Dans ce quartier de Washington, les restaurants branchés ont ouvert les uns après les autres, gentrification oblige. Mais au fond d'une ruelle, une fresque rappelle que la réalité n'est pas la même pour tout le monde.

Du haut d'un mur, les visages de cinq adolescents noirs tués par balle contemplent les passants. Parmi eux figure le petit ami de Lauryn Renford, Zaire Kelly, mort à 16 ans.

"Je crois que ces cinq-là ont quelque chose de spécial", dit Lauryn, 17 ans.

La jeune fille s'est démenée pour faire exister cette peinture murale, récemment inaugurée en hommage à des jeunes tués dans une violence de tous les jours, qui ne fait pas les gros titres comme les fusillades dites "de masse".

Zaire a été attaqué lors de ce qui semble avoir été une tentative de braquage alors qu'il rentrait de cours.
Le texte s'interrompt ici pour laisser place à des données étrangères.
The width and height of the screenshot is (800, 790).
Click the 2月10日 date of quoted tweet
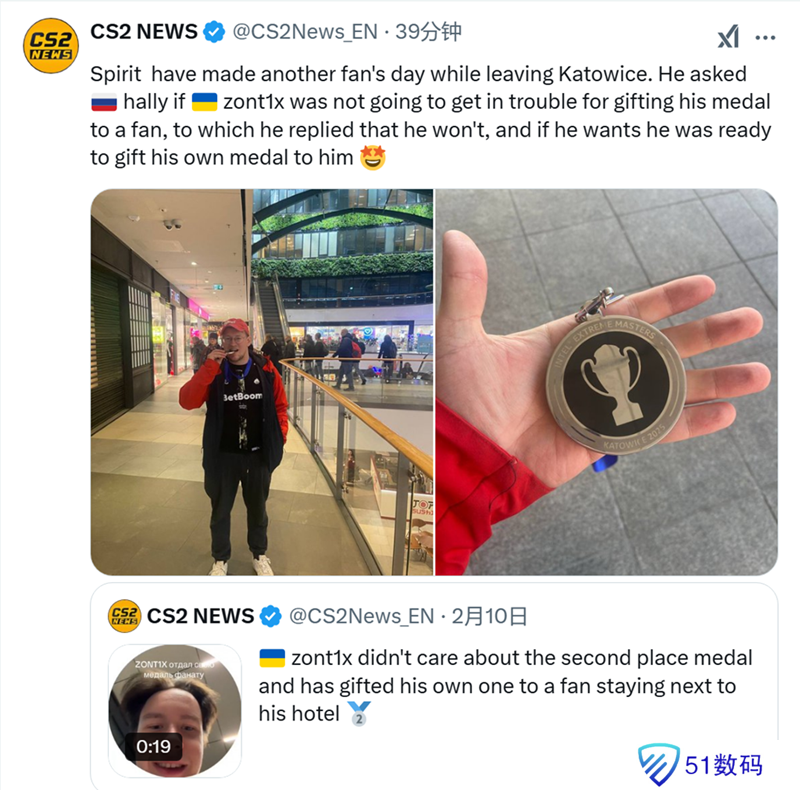coord(489,616)
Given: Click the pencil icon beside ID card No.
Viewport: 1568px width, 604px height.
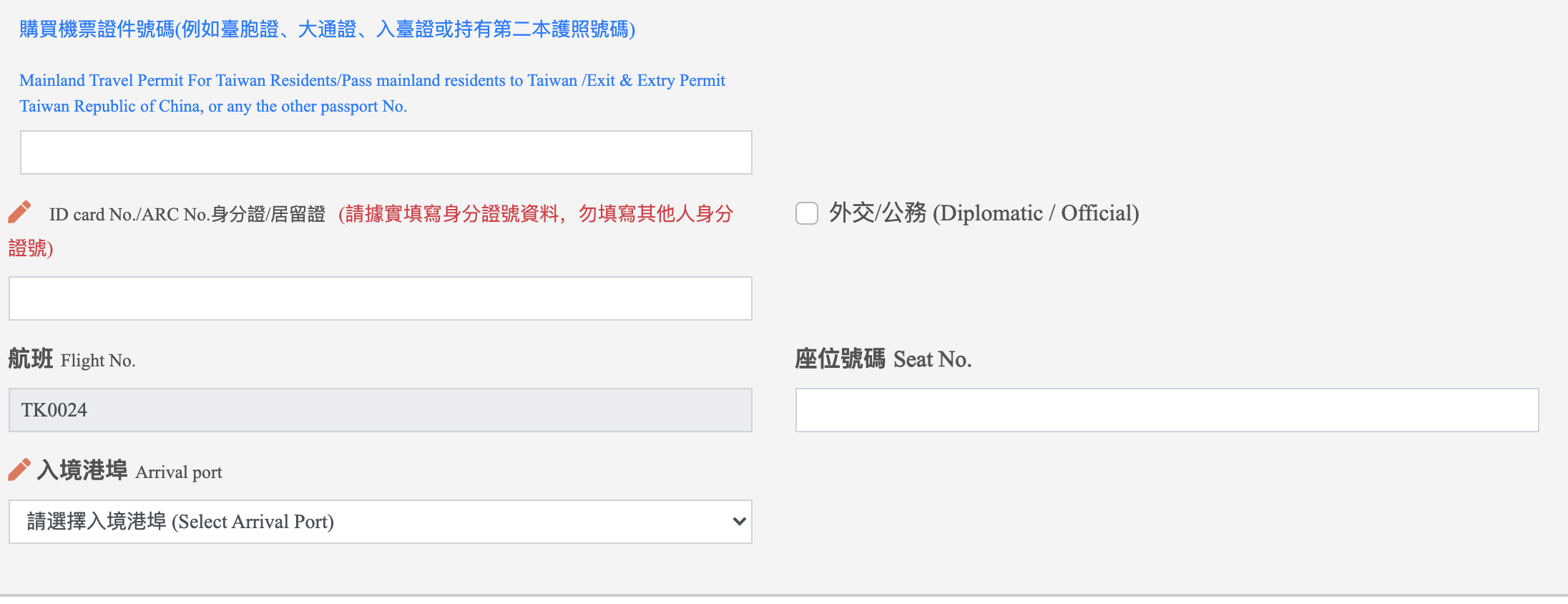Looking at the screenshot, I should pyautogui.click(x=20, y=212).
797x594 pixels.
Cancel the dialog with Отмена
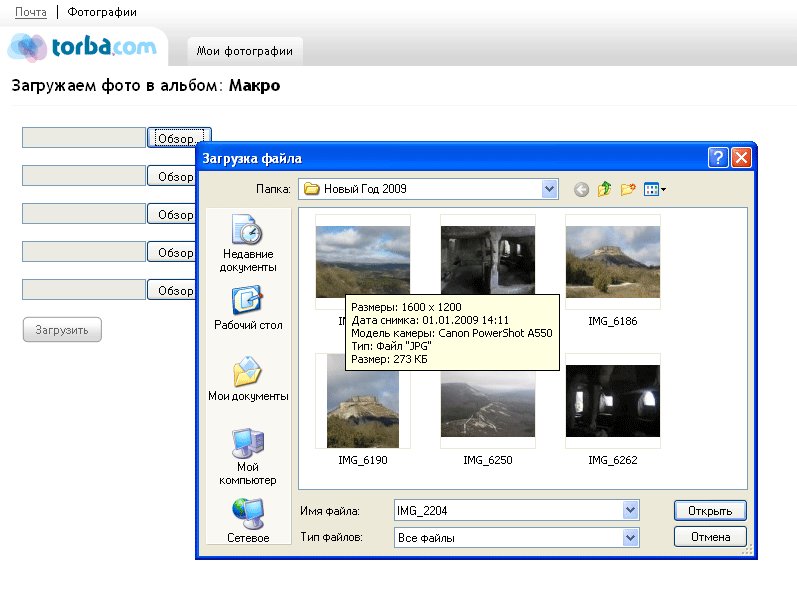[x=710, y=537]
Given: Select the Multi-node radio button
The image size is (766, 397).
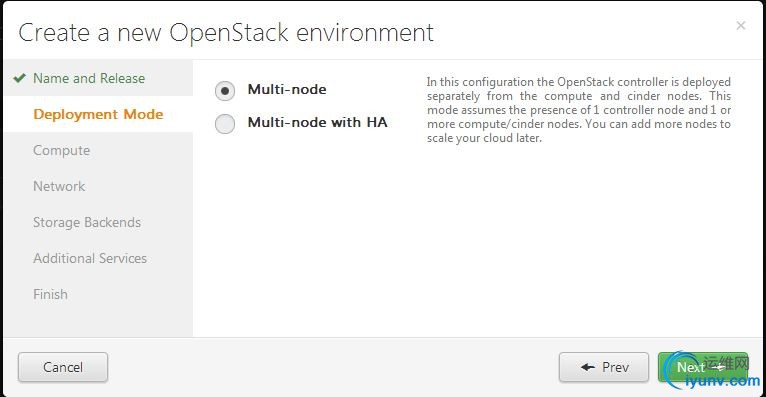Looking at the screenshot, I should pos(225,91).
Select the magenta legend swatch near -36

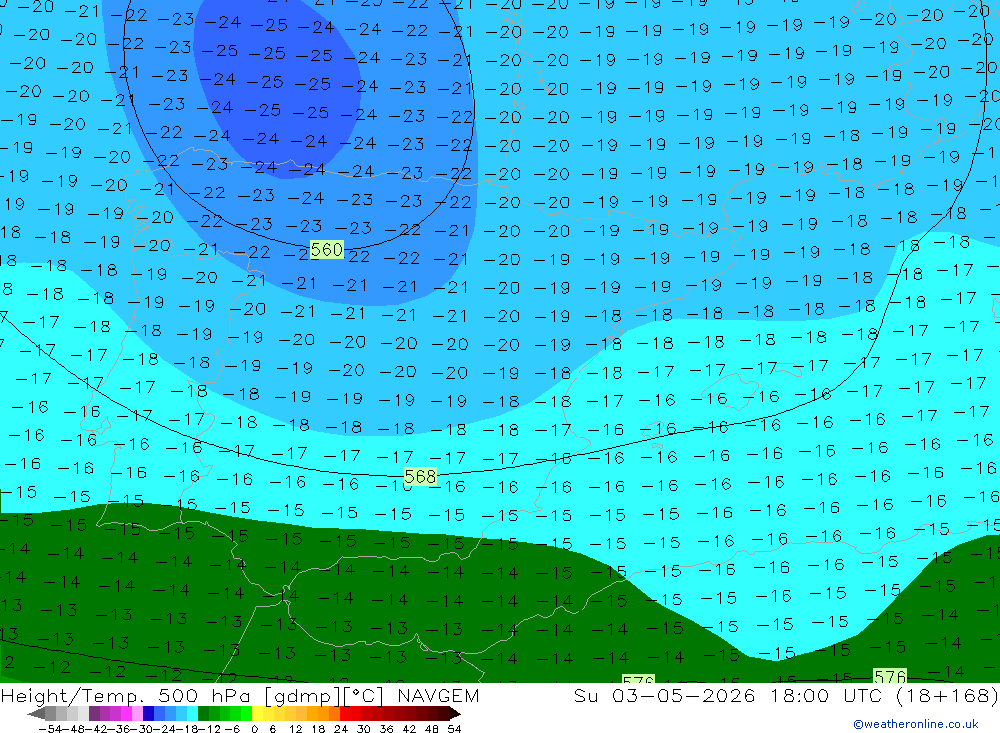(x=126, y=713)
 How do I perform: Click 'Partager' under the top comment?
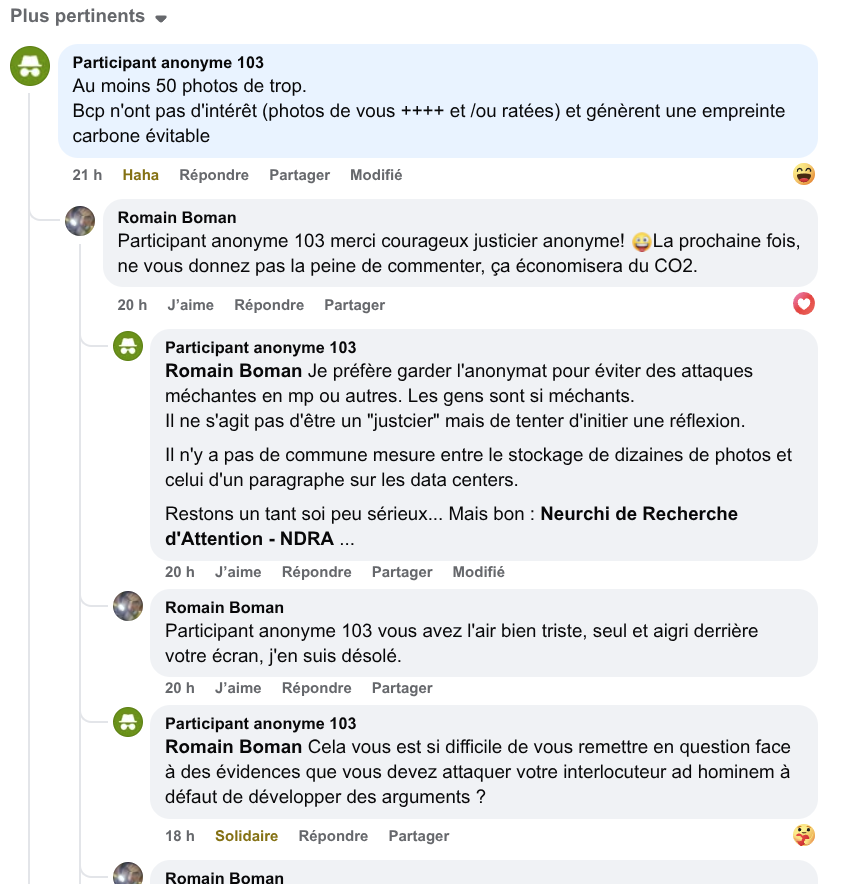[299, 175]
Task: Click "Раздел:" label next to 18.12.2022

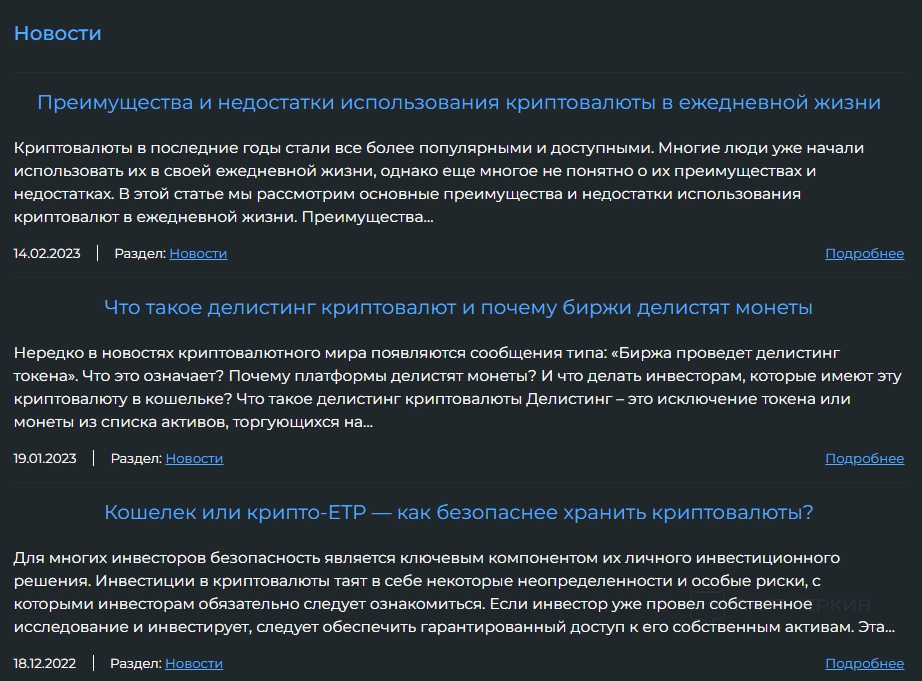Action: click(x=136, y=664)
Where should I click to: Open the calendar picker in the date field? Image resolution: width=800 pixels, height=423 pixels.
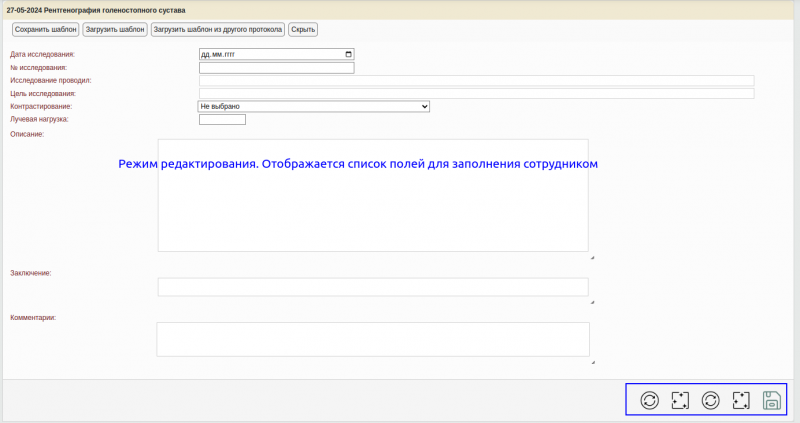click(348, 54)
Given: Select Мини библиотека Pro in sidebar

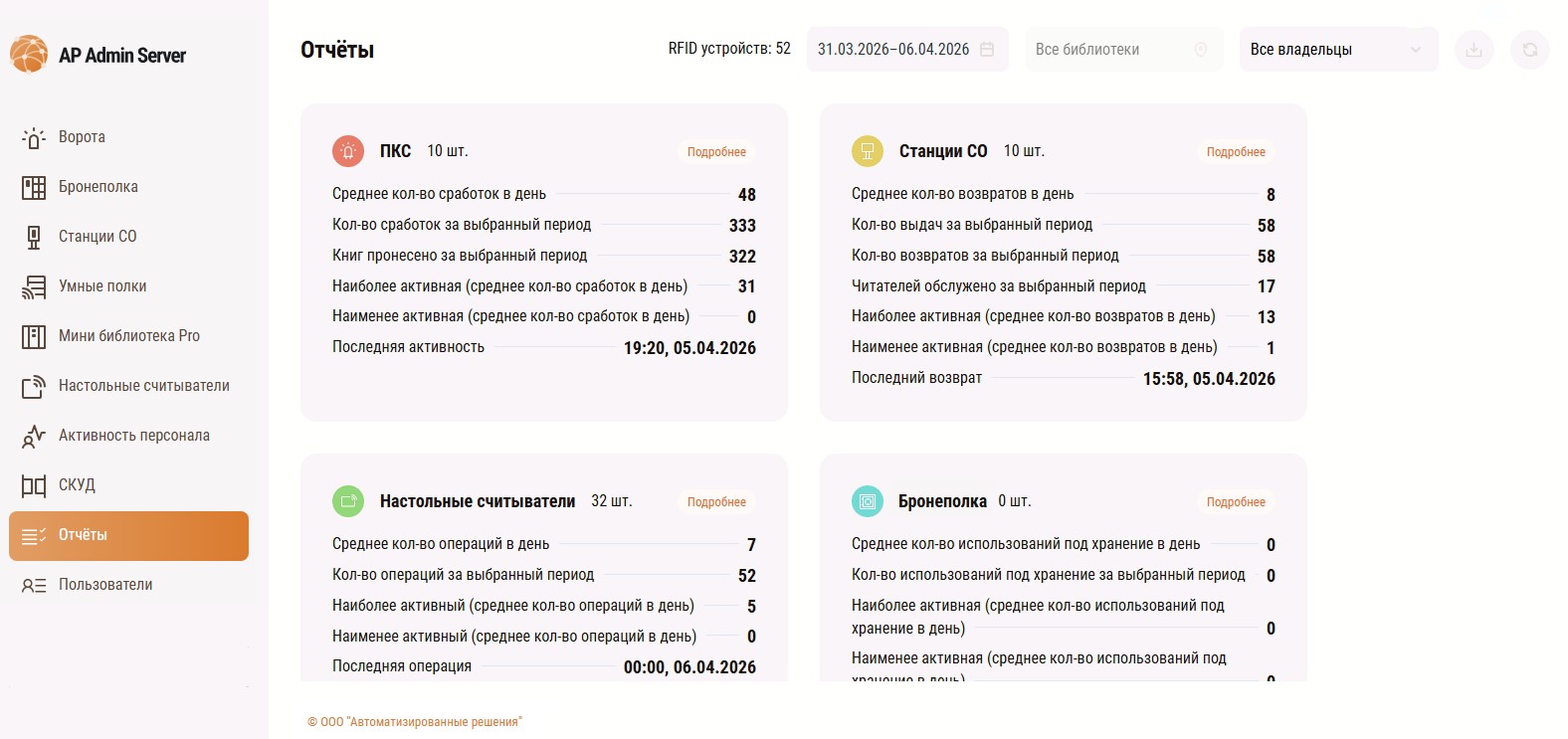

Jamahri Sydnor, 17 ans, a elle reçu une balle perdue alors qu'elle était au volant, selon DC Witness, un site qui recense les homicides dans la capitale fédérale américaine.

Sur la fresque sont aussi dépeints Steve Slaughter, 14 ans, Taiyania Thompson, 16 ans, et Paris Brown, 19 ans. Ils ont été tués en 2017 et 2018.

Paris et Zaire, tout comme Lauryn, étudiaient à la Thurgood Marshall Academy, dans le sud-est de la ville.

"Je me suis rendu compte que les familles, et même juste les résidents de Washington, devraient avoir un endroit pour pleurer les personnes que nous avons perdues et honorer leur héritage", explique Lauryn.

Zaire "serait très fier que cette fresque soit là après sa mort et celle d'autres", affirme-t-elle.

Sur le mur, des dizaines de roses rouges symbolisent ceux qui ont perdu la vie à cause des armes mais dont les visages juvéniles n'ont pas été reproduits.

Il pourrait s'agir de Maurice Scott, 15 ans, tué en mai, ou encore de Steffen Brathwaite, 16 ans, abattu la veille de l'interview de Lauryn par l'AFP.

Les deux adolescents font partie des 129 victimes d'homicide - au 27 septembre de cette année - dans cette ville de près de 700.000 habitants, contre 112 l'an dernier à la même période.

- Inégalités -

La majorité des crimes violents par armes à feu à Washington se produisent dans le sud-est de la ville, mais ce n'est pas là que se trouve la fresque.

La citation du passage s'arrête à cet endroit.